- Task to complete: Copy each line below that contains "computer".

▼

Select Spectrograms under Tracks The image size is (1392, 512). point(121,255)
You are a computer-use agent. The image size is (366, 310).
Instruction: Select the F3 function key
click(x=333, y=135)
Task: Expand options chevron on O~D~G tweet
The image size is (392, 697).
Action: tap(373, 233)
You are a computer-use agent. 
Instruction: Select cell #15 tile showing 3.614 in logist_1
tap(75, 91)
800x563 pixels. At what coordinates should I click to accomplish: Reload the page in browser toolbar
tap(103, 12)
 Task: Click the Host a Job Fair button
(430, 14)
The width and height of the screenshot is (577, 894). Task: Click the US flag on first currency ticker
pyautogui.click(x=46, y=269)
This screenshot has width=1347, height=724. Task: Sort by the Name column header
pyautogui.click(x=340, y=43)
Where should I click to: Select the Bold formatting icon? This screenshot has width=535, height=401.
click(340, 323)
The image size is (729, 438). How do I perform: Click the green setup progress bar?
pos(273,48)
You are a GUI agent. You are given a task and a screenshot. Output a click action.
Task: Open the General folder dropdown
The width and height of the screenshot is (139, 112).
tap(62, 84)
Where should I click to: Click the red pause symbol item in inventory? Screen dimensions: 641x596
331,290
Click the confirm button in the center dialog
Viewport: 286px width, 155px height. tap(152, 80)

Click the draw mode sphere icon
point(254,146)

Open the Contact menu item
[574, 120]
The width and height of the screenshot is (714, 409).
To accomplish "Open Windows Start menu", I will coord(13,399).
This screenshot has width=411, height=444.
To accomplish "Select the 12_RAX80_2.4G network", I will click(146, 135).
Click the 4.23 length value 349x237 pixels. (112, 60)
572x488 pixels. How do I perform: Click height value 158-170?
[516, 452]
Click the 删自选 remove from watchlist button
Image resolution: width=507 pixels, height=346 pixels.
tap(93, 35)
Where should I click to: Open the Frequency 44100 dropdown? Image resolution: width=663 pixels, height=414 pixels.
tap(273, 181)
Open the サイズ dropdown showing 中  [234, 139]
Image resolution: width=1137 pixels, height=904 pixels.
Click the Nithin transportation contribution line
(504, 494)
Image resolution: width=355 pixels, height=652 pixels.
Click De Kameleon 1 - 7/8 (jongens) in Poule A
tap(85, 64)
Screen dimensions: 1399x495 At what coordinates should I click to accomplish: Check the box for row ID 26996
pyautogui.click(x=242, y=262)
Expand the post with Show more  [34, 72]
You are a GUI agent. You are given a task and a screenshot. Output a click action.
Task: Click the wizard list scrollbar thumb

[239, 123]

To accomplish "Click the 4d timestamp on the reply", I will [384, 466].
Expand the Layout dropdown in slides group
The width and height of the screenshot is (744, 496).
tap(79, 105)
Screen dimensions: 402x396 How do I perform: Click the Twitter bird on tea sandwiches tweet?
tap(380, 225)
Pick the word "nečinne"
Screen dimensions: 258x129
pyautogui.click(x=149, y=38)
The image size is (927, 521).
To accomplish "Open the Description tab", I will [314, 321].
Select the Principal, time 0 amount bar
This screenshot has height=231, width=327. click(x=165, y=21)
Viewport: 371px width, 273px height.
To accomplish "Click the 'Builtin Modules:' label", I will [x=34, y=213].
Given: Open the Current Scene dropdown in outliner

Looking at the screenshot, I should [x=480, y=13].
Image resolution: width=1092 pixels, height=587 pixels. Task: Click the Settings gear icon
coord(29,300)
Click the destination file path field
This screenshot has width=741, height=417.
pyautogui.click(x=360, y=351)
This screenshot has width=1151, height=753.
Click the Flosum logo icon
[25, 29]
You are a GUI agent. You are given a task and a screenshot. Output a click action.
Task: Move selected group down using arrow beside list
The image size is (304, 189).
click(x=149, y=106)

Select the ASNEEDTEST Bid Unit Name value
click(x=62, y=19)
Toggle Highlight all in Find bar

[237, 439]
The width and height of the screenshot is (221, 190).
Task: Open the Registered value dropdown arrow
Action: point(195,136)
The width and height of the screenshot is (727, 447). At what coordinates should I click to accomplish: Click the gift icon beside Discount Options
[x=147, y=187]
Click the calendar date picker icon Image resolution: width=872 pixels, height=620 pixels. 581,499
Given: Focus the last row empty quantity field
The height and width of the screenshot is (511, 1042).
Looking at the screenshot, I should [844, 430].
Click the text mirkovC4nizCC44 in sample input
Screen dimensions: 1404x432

▲

- Your response:
You are a computer-use agent. The image size is (366, 310).
You are a computer-use agent. 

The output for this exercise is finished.